AXIOS: “POSSIBILE ACCORDO DI CESSATE IL FUOCO IN CAMBIO DELL’APERTURA DI HORMUZ”
“Gli Stati Uniti e l’Iran stanno discutendo un potenziale accordo che prevederebbe un cessate il fuoco in cambio della riapertura dello Stretto di Hormuz da parte dell’Iran”. Lo riporta il sito Axios citando tre funzionari statunitensi, senza specificare se le discussioni si siano svolte direttamente o solo tramite mediatori. I funzionari hanno avvertito che non è chiaro se si possa raggiungere un accordo. Tuttavia, hanno affermato che il presidente degli Stati Uniti Donald Trump sta discutendo la possibilità con funzionari sia interni che esterni all’amministrazione. Oggi Trump ha scritto su Truth che l’Iran ha chiesto agli Stati Uniti un cessate il fuoco, ma ha sottolineato che lo prenderà in considerazione solo se lo Stretto verrà riaperto. Il ministero degli Esteri iraniano ha prontamente smentito l’affermazione di Trump, e finora Teheran ha sempre negato di aver condotto negoziati diretti con Washington. Trump si rivolgerà alla nazione alle 21:00 (ora della costa orientale degli Stati Uniti) in merito alla questione iraniana.
ARAGHCHI INSISTE: “NON STIAMO NEGOZIANDO”
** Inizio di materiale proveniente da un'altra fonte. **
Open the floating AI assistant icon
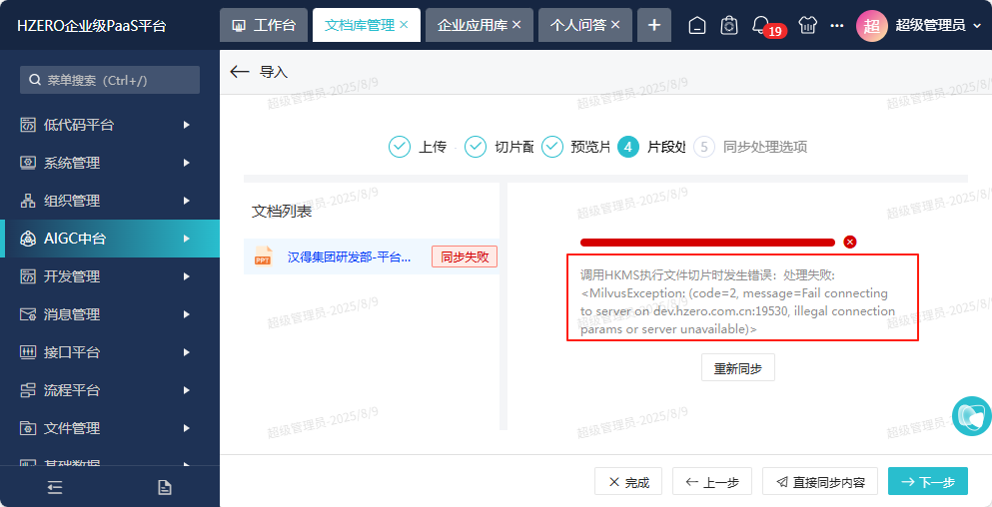The width and height of the screenshot is (992, 507). point(971,416)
L’Iran non sta negoziando con gli Stati Uniti. Lo ha affermato con chiarezza il ministro degli Esteri iraniano Abbas Araghchi in un’intervista ad Al Jazeera. “Le cose tra Stati Uniti e Iran non sono ancora arrivate al livello di negoziati. Si tratta ancora di uno scambio di messaggi diretti e indiretti“, ha detto Araghchi. Il ministro ha confermato di aver ricevuto messaggi dall’inviato speciale americano Steve Witkoff, ma ha precisato che questi vengono gestiti a livello governativo e sotto la supervisione del Consiglio Supremo per la Sicurezza Nazionale iraniano. Rispondendo alla domanda su eventuali negoziati in corso, Araghchi ha spiegato che “nelle relazioni internazionali i negoziati hanno una definizione precisa: si svolgono quando due Paesi siedono faccia a faccia per raggiungere un accordo. Questo non esiste attualmente tra noi e gli Stati Uniti. Ciò che avviene è uno scambio di messaggi, diretti o tramite i nostri amici nella regione. Rispondiamo quando necessario, ma non si sono ancora formate vere trattative. Tutte le affermazioni in questo senso sono false”.
Sul tipo di contatto con Washington, Araghchi ha aggiunto: “Lo scambio di messaggi avviene tramite mediatori. Witkoff mi invia messaggi come faceva in passato, ma questo non significa in alcun modo che stiamo negoziando. È uno scambio che avviene sia in tempo di pace che di guerra”. Il ministro ha escluso categoricamente l’esistenza di canali paralleli o di divisioni all’interno del sistema politico iraniano: “Tutte le comunicazioni passano attraverso il Ministero degli Esteri o con il suo coinvolgimento. Le agenzie di sicurezza possono avere contatti, ma sempre nell’ambito definito dal governo e sotto la supervisione del Consiglio Supremo per la Sicurezza Nazionale. C’è un’unica gestione centralizzata di tutta la questione”. Araghchi ha inoltre ribadito che l’Iran è in grado di “difendersi fino al limite estremo” e che Teheran continuerà a rispondere a qualsiasi aggressione.